WHAT TO PRODUCE: Restate the listing below word for word, pictures excluded.

RECORDS PROVIDED:
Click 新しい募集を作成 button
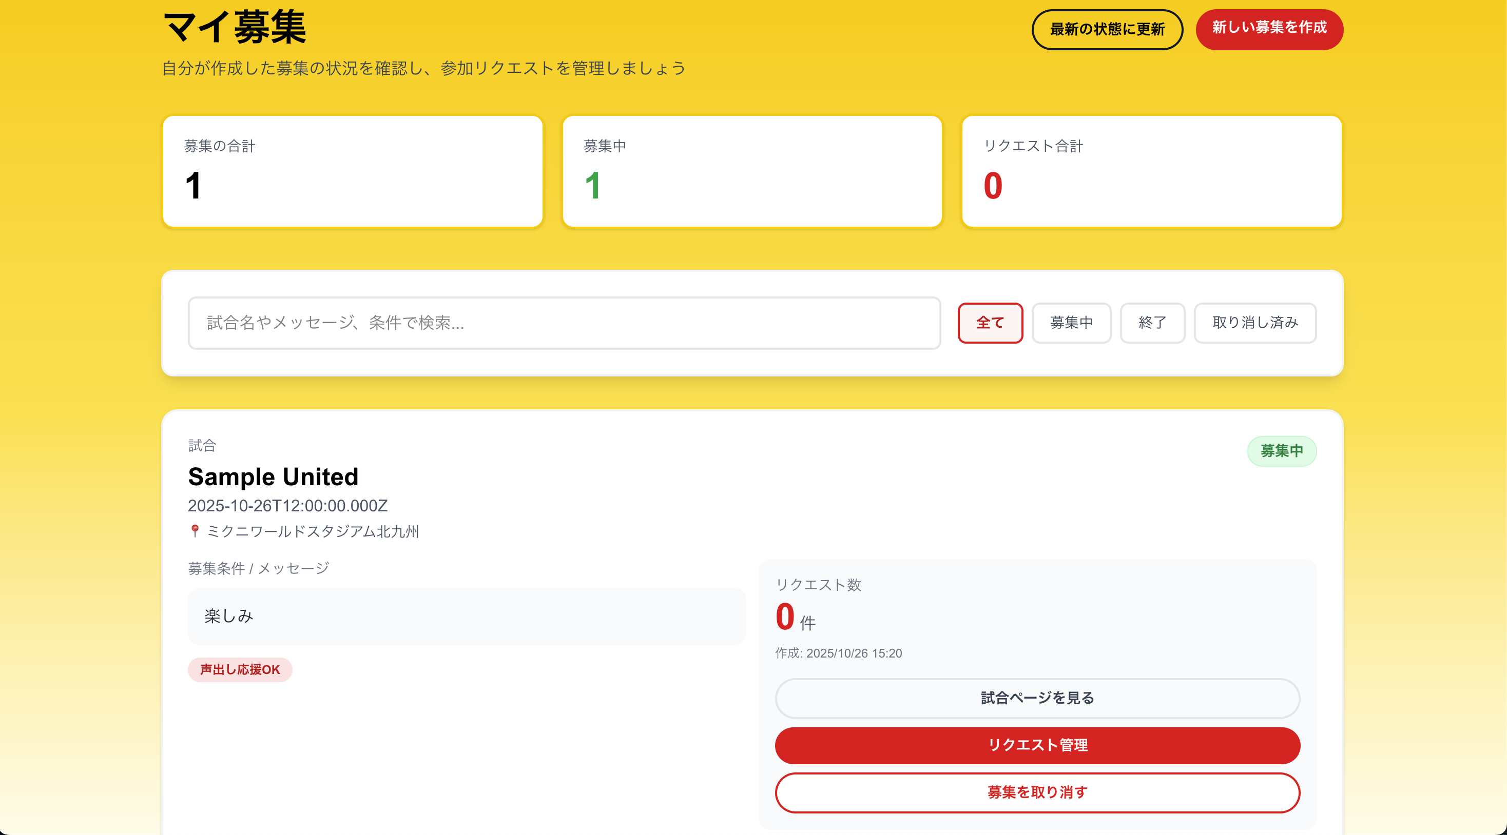 [x=1268, y=29]
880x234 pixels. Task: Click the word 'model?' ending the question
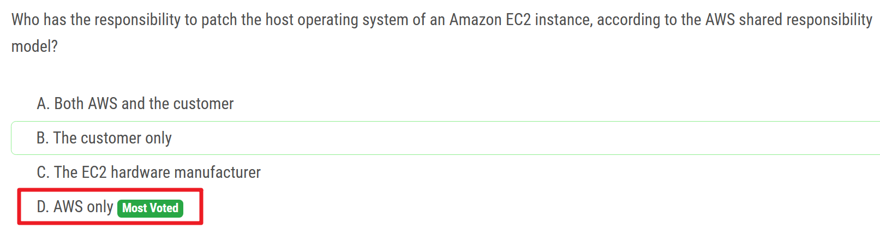(34, 46)
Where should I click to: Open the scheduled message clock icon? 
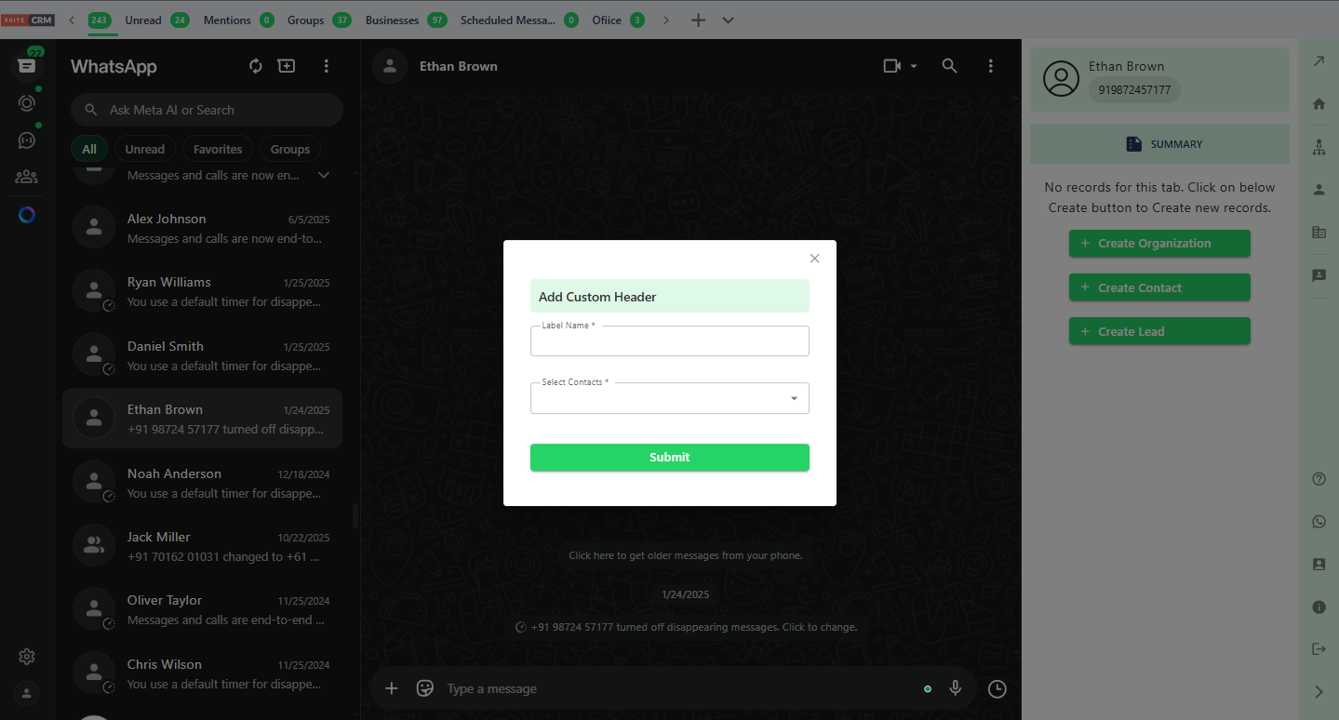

ANSWER TO THE EXERCISE:
Click 新しい募集を作成 button
 [x=1268, y=29]
880x234 pixels. Task: Click the word 'model?' ending the question
(34, 46)
Where should I click to: Open the scheduled message clock icon? 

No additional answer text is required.